Feedback Mechanisms in Hormone Regulation

  • Discussed two types of feedback loops:

    1. Negative Feedback Loop

    • Definition: The end product reduces the initial action.

    • Function: Helps maintain homeostasis.

    • Example: End product in the endocrine hormone system inhibits further production from the hypothalamus and pituitary.

    1. Positive Feedback Loop

    • Definition: Reinforces processes until a specific end point is reached.

    • Function: Continues to promote the production of hormones until levels are sufficient, e.g., during labor.

Tropic vs. Direct Hormones

  • Tropic Hormones: Act on other endocrine glands to regulate hormone production.

  • Direct Hormones: Act directly on target tissues without intermediary glands.

Hormonal Outputs by Zone

  • Discussed adrenal gland zones and their respective final hormones:

    • G Zone: Produces aldosterone (regulates water and salt balance).

    • F Zone: Produces cortisol (involved in stress responses).

    • R Zone: Produces DHEA and DHEAS (precursor hormones for androgens like testosterone and estrogen).

Hormonal Testing and Conditions

  • Dexamethasone Suppression Test

    • High cortisol levels are examined:

    • Purpose: Determine if cortisol production can be suppressed.

    • Cortisol Stimulation Test

    • Conducted when cortisol levels are low:

      • Purpose: Stimulate adrenal glands to produce more cortisol using synthetic ACTH.

      • Test assesses pituitary function regarding ACTH production.

    • If failure occurs, further investigation of adrenal functionality is needed.

  • Use of these tests:

    • Dexamethasone suppression used primarily for diagnosing Cushing's syndrome.

  • Addison’s Disease: Associated with DHEAS levels.

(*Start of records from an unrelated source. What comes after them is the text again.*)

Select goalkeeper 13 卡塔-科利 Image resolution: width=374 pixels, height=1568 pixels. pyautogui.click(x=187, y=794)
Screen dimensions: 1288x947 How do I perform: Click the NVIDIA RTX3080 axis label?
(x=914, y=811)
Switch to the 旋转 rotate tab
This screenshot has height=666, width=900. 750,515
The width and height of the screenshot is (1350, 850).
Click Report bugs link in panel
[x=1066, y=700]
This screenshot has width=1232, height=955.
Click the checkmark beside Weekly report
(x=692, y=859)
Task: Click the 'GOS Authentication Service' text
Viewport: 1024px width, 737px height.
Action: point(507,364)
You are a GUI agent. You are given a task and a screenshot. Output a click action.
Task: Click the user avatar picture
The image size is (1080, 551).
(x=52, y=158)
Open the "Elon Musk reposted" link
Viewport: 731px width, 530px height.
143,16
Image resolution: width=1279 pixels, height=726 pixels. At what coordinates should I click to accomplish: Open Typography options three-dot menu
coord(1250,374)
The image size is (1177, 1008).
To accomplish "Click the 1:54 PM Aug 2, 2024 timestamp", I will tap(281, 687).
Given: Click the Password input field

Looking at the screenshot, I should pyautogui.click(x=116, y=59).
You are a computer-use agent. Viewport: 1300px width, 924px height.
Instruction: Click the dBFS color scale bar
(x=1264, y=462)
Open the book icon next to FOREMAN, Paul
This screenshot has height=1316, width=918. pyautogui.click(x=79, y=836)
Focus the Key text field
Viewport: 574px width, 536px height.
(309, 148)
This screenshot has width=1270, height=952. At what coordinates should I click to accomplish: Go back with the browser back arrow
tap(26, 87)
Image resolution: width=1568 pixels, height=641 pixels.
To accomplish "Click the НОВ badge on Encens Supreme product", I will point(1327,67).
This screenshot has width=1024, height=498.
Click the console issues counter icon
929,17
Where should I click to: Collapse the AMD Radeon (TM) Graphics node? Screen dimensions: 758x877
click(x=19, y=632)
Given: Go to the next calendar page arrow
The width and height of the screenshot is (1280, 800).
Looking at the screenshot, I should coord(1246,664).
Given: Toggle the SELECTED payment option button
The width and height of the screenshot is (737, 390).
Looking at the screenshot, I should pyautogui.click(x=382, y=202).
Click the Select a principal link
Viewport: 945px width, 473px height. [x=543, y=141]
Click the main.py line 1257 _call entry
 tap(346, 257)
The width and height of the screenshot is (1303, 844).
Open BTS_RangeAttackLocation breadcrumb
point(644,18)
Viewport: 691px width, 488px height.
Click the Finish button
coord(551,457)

  • Congenital Adrenal Hyperplasia: Results in excess DHEA production.

Menstrual Cycle Hormonal Changes

  • Hormonal fluctuation and functions during the menstrual cycle:

    • Follicle Stimulating Hormone (FSH):

    • Peaking around day 14, prior to ovulation.

    • Luteinizing Hormone (LH):

    • Surge coincides with ovulation peak.

    • If no pregnancy occurs, levels drop post-ovulation.

    • Estrogen and Progesterone:

    • Levels rise before ovulation; progesterone peaks approximately on day 22 during the luteal phase.

    • In pregnant females, estrogen and progesterone remain elevated throughout the pregnancy.

  • Amenorrhea: Absence of menstruation (no cycles).

  • Oligomenorrhea: Infrequent or irregular menstruation (cycles longer than 35 days).

Hypogonadism Types

  • Hypergonadotropic Hypogonadism: High gonadotropin levels but low sex hormones (often due to primary organ failure).

  • Hypogonadotropic Hypogonadism: Low gonadotropin levels leading to low sex hormone production (generally secondary to pituitary failure).

Thyroid Function and Disorders

  • Thyroid Gland Functions

    • Tissue growth, brain maturation, heat production, and increased metabolism.

  • Iodine Deficiency:

    • Leads to hypothyroidism named cognitive delay (formerly known as cretinism).

    • Emphasis on politically correct terminology.

  • Hypothalamic-Pituitary-Thyroid Axis:

    • Feedback loop: Adequate T4 and T3 suppress production of TSH and TRH.

Conditions Affecting Thyroid Function

  • Primary Hypothyroidism: Low T4 with high TSH.

  • Primary Hyperthyroidism: High T4 with low TSH.

  • Euthyroid Sick Syndrome: Normal thyroid lab results while displaying symptoms of thyroid dysfunction due to non-thyroid conditions.

    • Example: A patient with normal TSH but displaying signs of hypothyroidism due to autoimmune factors.

Thyroid Autoimmune Conditions

  • Hashimoto’s Disease: Autoimmune hypothyroidism where the body produces antibodies that attack the thyroid.

  • Graves’ Disease: Autoimmune hyperthyroidism characterized by antibody production that unregulated T4 release.

Organizing Hormonal Interactions

  • Primary Disorders: Issues with the target organ (e.g., thyroid).

  • Secondary Disorders: Issues arising from the pituitary affecting the organ (such as TSH dysfunction).

  • Tertiary Disorders: Issues arising from the hypothalamus affecting pituitary function.

Conclusion: Key Hormonal Interactions

  • Understanding how various hormones interact—the hypothalamus, anterior pituitary, and target organs—to regulate bodily functions effectively.